→ EXERCISE DESCRIPTION:
Search the records for the string "computer", then copy each line that has it.

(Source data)
====================

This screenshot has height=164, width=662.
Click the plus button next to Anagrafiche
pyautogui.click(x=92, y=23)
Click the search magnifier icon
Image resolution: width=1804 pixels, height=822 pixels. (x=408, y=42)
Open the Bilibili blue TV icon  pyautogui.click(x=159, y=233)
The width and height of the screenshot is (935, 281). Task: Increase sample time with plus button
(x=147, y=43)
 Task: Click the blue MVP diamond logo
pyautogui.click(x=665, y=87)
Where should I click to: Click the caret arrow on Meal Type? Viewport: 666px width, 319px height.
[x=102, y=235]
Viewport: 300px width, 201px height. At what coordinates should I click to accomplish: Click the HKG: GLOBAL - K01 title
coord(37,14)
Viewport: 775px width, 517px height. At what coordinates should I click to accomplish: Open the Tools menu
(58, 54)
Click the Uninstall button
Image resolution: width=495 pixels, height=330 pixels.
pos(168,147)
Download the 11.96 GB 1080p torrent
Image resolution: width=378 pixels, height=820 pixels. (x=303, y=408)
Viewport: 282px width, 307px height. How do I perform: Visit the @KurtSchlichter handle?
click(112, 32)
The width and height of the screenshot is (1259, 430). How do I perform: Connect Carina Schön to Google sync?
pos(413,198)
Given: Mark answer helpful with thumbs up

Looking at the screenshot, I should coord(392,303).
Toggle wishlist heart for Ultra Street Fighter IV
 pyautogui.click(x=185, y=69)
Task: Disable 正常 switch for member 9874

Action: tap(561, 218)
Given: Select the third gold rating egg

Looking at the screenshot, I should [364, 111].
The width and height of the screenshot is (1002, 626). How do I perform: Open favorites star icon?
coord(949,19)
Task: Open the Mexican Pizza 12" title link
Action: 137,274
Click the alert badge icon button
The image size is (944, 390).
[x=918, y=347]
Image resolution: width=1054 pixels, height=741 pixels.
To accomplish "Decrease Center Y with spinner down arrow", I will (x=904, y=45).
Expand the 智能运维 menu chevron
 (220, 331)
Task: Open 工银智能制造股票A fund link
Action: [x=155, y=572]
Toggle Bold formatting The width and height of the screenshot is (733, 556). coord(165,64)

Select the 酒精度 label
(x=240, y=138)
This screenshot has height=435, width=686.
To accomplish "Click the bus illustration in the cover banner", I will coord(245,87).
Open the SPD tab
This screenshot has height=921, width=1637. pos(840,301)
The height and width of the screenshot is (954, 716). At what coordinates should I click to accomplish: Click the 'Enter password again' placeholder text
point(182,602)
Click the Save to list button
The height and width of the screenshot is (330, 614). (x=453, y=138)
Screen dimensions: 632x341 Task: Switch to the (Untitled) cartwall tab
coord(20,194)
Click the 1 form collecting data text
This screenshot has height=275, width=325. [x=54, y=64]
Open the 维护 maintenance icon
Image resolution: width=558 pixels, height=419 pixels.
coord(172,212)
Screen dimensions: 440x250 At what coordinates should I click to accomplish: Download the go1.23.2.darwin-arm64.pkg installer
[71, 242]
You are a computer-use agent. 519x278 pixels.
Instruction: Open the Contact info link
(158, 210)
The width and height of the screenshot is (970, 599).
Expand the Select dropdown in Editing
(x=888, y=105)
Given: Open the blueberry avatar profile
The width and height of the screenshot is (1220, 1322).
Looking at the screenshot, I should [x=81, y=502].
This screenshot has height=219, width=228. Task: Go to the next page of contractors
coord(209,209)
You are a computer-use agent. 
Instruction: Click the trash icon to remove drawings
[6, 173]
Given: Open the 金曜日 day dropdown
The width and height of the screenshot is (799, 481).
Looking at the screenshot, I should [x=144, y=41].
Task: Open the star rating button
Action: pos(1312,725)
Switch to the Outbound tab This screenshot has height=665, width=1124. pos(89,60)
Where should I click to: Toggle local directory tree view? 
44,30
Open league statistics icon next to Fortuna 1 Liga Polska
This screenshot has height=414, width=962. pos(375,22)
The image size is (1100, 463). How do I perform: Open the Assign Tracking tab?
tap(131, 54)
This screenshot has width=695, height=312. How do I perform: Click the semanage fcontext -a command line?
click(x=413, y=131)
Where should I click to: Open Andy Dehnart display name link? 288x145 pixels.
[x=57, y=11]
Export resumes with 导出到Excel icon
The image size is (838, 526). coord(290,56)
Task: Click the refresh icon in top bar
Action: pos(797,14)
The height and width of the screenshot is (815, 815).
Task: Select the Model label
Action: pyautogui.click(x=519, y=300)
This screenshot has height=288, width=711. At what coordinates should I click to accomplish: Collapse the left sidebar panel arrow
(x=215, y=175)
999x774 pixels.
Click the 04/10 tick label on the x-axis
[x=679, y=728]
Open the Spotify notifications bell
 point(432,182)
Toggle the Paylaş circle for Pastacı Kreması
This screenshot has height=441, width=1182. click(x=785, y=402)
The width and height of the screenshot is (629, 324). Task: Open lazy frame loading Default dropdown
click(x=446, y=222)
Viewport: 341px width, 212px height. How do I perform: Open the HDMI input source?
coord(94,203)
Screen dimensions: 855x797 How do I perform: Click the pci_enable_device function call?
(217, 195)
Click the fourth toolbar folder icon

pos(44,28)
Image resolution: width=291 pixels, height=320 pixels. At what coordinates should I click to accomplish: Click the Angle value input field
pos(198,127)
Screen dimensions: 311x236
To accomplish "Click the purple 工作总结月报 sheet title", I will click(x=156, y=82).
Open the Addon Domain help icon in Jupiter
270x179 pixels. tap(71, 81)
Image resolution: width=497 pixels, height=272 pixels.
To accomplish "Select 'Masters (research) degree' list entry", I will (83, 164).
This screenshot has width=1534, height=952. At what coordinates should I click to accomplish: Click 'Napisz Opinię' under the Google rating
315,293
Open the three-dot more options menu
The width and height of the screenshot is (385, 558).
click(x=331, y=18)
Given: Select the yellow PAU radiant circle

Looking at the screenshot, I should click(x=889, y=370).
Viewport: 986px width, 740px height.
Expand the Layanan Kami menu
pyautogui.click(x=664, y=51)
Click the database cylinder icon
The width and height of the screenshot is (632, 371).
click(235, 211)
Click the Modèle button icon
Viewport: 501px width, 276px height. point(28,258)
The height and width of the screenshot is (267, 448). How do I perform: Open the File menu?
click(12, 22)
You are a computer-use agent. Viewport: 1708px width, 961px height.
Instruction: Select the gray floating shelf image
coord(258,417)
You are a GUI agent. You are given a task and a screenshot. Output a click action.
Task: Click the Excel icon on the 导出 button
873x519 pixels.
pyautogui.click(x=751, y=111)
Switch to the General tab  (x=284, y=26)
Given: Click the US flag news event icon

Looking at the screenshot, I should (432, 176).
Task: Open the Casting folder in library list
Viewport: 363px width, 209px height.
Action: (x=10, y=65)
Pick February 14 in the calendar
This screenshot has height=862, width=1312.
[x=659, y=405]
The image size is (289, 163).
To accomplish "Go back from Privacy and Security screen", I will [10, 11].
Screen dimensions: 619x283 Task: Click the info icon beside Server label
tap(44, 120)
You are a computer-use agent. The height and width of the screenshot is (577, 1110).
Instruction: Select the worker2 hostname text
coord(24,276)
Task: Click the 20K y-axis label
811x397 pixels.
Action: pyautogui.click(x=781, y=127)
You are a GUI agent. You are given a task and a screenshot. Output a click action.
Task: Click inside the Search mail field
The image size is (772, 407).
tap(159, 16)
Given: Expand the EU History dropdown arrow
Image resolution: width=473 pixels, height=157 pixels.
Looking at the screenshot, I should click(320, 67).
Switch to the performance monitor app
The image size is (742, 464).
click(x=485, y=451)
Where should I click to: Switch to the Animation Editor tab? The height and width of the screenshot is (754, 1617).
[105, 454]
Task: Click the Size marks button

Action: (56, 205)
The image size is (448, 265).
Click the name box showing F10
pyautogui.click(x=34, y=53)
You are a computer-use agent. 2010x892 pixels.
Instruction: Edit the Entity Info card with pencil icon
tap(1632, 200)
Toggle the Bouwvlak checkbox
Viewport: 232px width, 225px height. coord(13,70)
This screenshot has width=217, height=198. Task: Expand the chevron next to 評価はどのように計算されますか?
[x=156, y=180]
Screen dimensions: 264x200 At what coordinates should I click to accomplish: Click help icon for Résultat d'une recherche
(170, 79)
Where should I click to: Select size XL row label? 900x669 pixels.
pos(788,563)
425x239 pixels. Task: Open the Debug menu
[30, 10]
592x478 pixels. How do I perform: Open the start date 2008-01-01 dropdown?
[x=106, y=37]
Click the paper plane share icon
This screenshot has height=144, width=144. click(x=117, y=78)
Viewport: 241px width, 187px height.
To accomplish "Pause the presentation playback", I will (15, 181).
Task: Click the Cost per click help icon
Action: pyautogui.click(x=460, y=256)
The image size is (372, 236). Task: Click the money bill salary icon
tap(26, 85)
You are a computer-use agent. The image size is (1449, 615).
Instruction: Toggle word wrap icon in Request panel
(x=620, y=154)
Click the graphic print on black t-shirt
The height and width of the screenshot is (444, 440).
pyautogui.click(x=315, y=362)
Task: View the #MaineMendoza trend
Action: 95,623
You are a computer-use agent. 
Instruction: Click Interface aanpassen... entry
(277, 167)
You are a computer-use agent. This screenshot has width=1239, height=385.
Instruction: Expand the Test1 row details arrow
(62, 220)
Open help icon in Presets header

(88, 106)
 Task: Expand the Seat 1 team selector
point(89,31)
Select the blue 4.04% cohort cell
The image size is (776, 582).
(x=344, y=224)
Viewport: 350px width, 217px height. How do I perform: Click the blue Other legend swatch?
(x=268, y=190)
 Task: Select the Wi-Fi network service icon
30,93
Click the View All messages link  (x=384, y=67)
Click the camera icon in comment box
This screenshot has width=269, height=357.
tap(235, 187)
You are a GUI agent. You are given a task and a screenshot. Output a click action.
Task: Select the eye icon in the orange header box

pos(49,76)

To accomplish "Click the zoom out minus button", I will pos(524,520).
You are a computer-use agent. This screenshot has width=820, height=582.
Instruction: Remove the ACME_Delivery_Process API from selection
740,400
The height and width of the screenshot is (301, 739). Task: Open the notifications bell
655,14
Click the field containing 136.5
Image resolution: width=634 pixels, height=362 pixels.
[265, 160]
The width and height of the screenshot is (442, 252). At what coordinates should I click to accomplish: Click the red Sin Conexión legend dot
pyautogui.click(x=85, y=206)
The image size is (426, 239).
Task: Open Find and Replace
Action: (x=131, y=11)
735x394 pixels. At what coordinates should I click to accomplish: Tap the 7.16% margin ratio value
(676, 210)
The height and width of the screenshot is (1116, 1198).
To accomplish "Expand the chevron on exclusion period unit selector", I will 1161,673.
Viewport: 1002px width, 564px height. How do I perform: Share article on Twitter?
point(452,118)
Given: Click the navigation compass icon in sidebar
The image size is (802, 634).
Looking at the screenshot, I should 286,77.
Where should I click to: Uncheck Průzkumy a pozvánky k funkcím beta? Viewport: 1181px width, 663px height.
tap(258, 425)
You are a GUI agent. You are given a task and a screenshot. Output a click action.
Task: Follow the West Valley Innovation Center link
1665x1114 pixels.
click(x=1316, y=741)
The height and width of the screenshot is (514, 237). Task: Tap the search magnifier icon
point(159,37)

====================

→ TASK RESULT:
You are a computer-use agent. 519x278 pixels.
You are a computer-use agent. 
You are a computer-use agent. Viewport: 1708px width, 961px height.
You are a computer-use agent. The height and width of the screenshot is (577, 1110).
You are a computer-use agent. 2010x892 pixels.
You are a computer-use agent. The image size is (1449, 615).
You are a computer-use agent. 
You are a computer-use agent. This screenshot has width=1239, height=385.
You are a computer-use agent. This screenshot has width=820, height=582.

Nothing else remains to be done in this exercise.